Writes Pedro Nava – Chair of the Little Hoover Commission – in his opening letter to the California Governor and members of that state’s legislature:

“A silent, hidden epidemic of tooth decay and disease is ravaging California, endangering the overall health of millions of residents and overpowering the state administrative machinery assigned to contain it... Yet Denti-Cal, California’s Medicaid dental program, is widely viewed, historically, and currently, as broken, bureaucratically rigid and unable to deliver the quality of dental care most other Californians enjoy.

With dreadful reimbursement rates for dentists and slow, outdated paper-based administrative and billing processes that compare poorly with those of commercial insurers, Denti-Cal has thoroughly alienated its partners in the dental profession.”

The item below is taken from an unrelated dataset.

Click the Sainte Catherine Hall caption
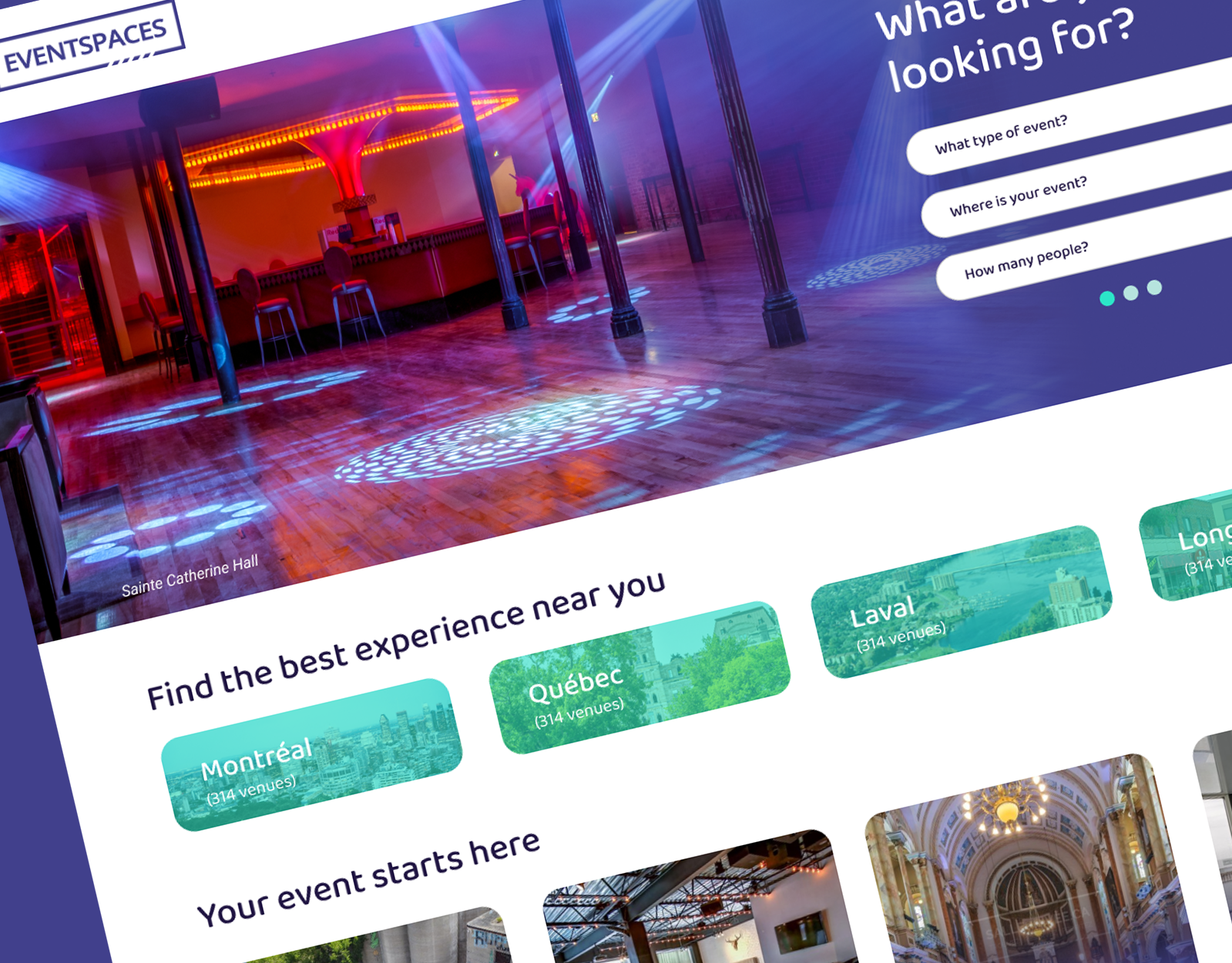Image resolution: width=1232 pixels, height=963 pixels. point(190,576)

In response, the Commission put forth 11 recommendations, including the following two recommendations that also inform the SMILES Dental Project in Colorado:
  • Recommendation 7: the Legislature and Governor should fund a statewide expansion of teledentistry and the virtual dental home.
  • Recommendation 8: state government, funders and non-profits should lead a sustained statewide “game changer” to reorient the oral health care system for Denti-Cal beneficiaries toward preventative care.
Across Colorado, grantees of the SMILES Dental Project are working hard to address similar workforce and systems-level challenges by bringing care directly to the places where people live and work  (e.g., childcare centers and schools, long-term care facilities, etc.) via an innovative model of care that confronts the dysfunctional status quo.

SMILES dentists discuss the challenges and potential solutions of our current oral health care system.
Among other priorities, the Dental Aid SMILES team is poised to train Registered Dental Hygienists (RDHs) and clinic teams based on community-specific priorities.

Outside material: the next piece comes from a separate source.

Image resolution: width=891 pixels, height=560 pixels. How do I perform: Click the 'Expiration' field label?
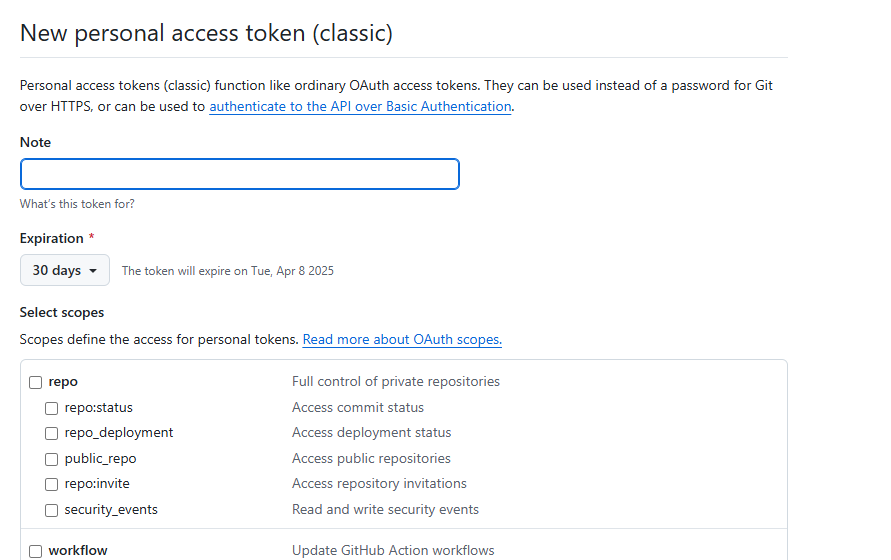point(52,238)
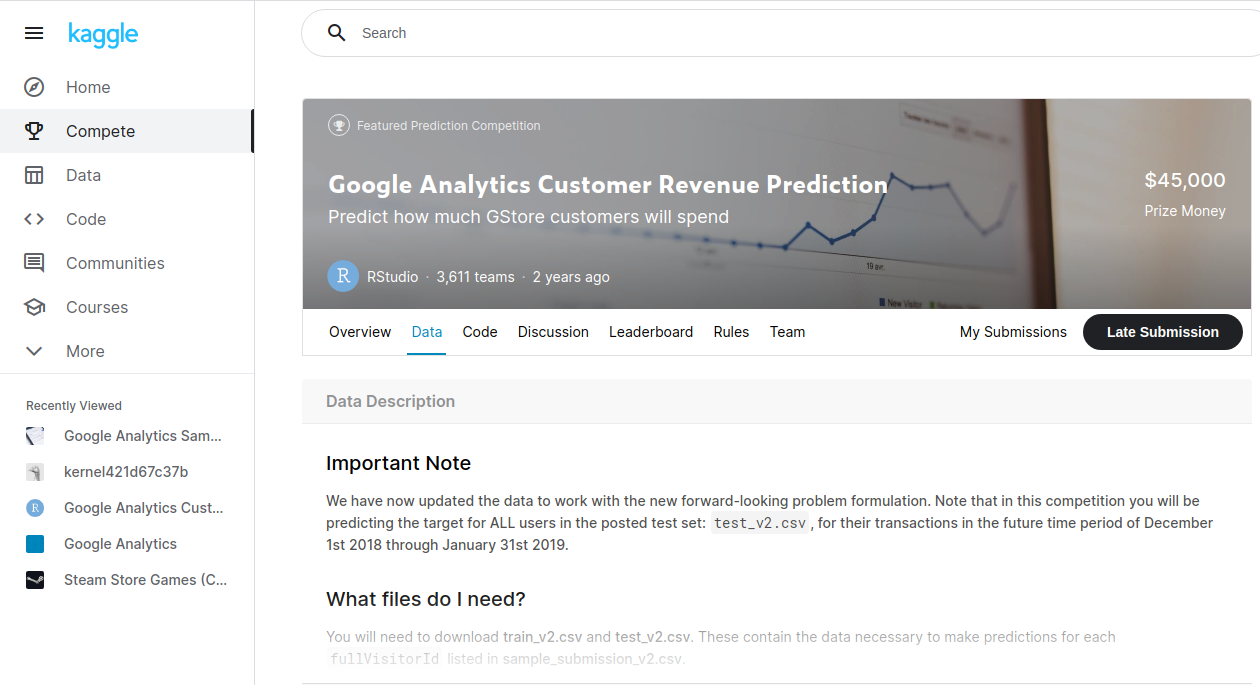Open recently viewed Steam Store Games item

pos(145,580)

The Mountain Family Health Center team made tremendous strides building community partnerships and identifying locations and steps to implement a new delivery system.

Through its community outreach and awareness efforts, the Northeast Colorado Health Department lay the groundwork for regional buy-in and project implementation while collaborating with a local health clinic.

The High Plains team began outreach to school administration and leadership in Kiowa County to assess interest in receiving school-based SMILES services.

Summit Community Care Clinic (SCCC) has the support of community leaders and school partners, as well as the equipment, infrastructure and data capabilities for implementation.

Tri-County Health Network identified underserved schools in need of SMILES services, and they’re working to identify local dentist champions and oral health leaders.

We’re proud of our grantees’ planning progress toward achieving goals that parallel those set forth for California by the Little Hoover Commission. Across counties and beyond state lines, we’re learning from one another how to pilot and expand a new delivery model for oral health services, emphasizing preventive care and effective disease management for all.